Collected data entries:
━━━━━━━━━━━━━━━━━━━━━━━━━━━━━━

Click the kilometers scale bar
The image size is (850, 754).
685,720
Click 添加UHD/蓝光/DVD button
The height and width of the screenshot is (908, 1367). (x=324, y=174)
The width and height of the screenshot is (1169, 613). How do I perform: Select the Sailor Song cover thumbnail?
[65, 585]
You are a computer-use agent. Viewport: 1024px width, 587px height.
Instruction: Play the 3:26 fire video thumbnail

━━━━━━━━━━━━━━━━━━━━━━━━━━━━━━

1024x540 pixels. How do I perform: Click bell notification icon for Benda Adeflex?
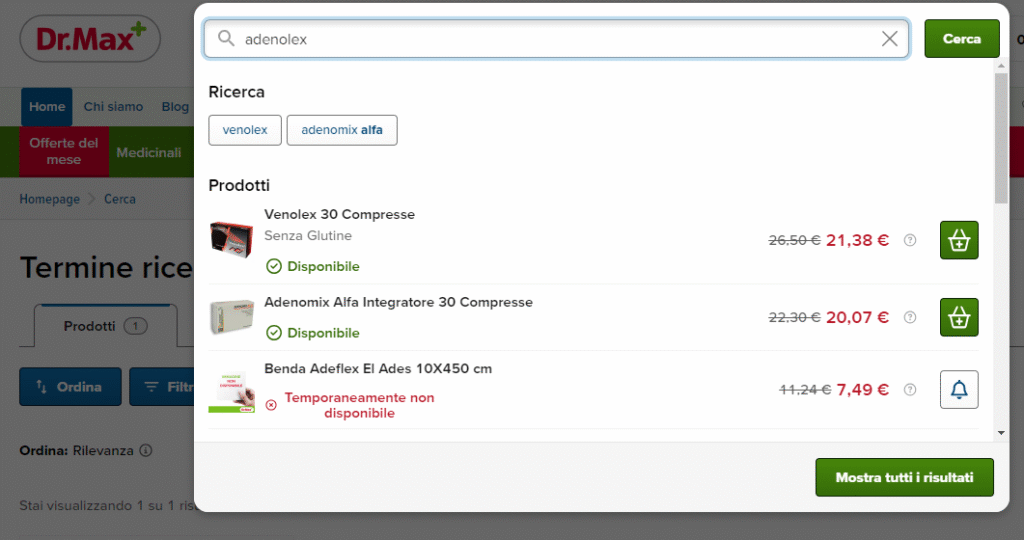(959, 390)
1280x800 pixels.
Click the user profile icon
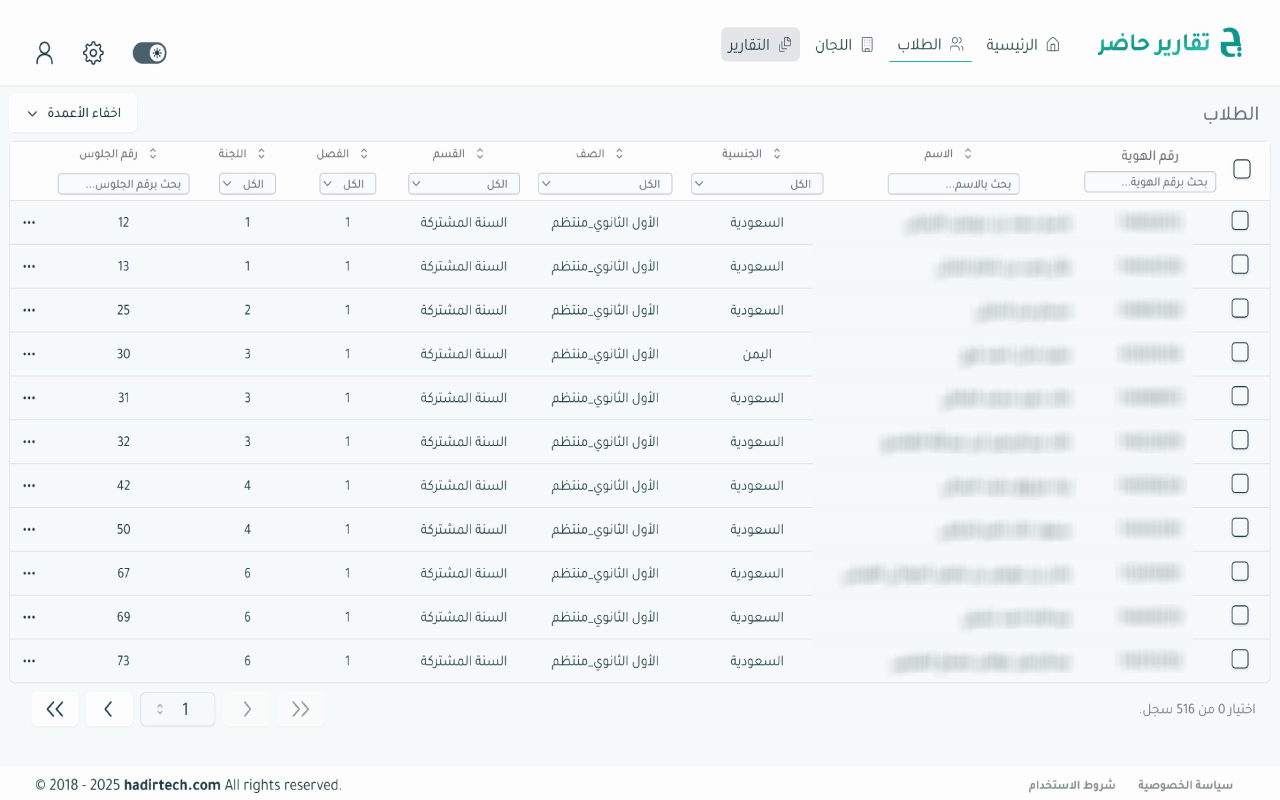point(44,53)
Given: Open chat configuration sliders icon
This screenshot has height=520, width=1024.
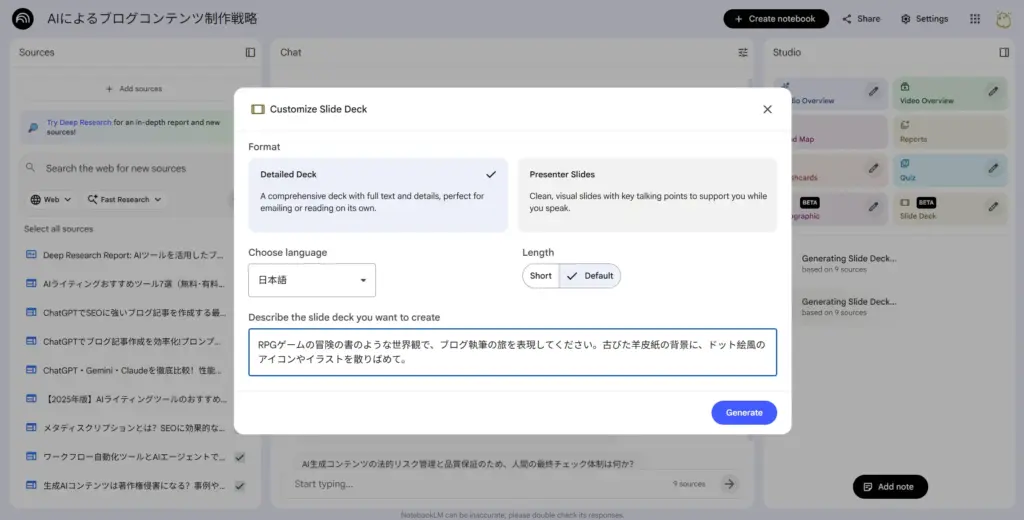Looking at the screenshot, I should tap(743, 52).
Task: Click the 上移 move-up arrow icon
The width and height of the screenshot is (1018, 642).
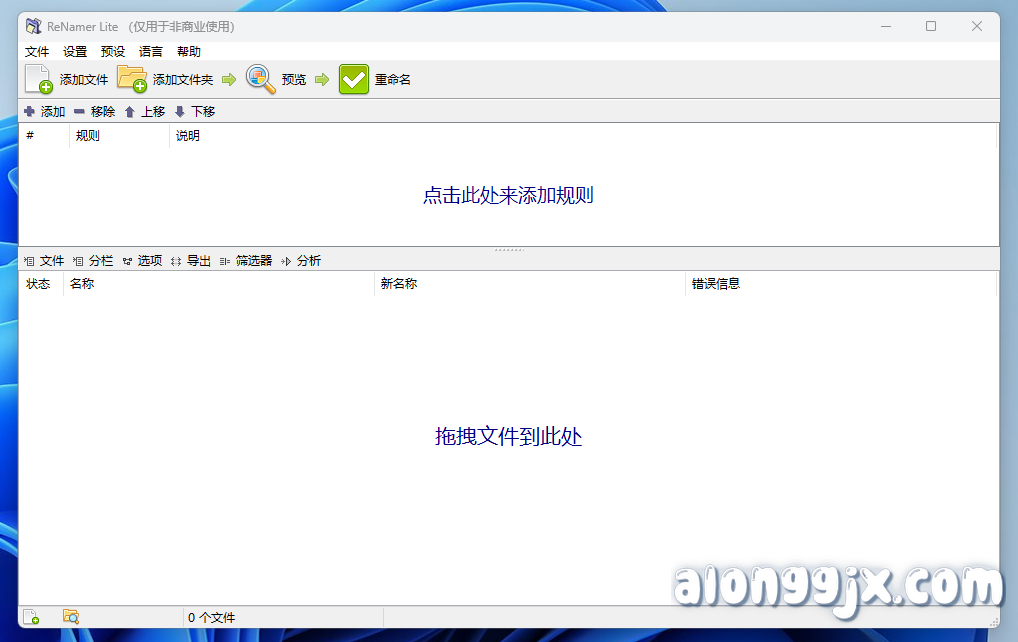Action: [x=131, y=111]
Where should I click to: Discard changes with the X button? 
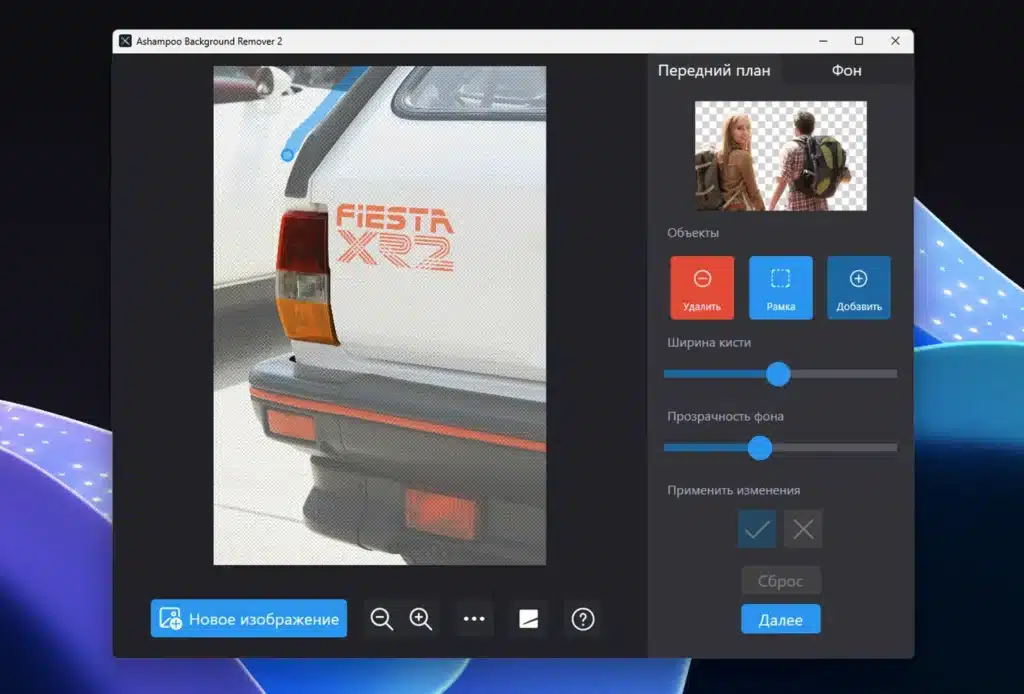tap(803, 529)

━━━━━━━━━━━━━━━━━━━━━━━━━━━━━━

Assignment — Could you reproduce, exactly, every line above from the line with "The image size is (850, 754)." to the line with "Instruction: Play the", and no other line? Both ends count.

Task answer —
The image size is (850, 754).
685,720
Click 添加UHD/蓝光/DVD button
The height and width of the screenshot is (908, 1367). (x=324, y=174)
The width and height of the screenshot is (1169, 613). How do I perform: Select the Sailor Song cover thumbnail?
[65, 585]
You are a computer-use agent. Viewport: 1024px width, 587px height.
Instruction: Play the 3:26 fire video thumbnail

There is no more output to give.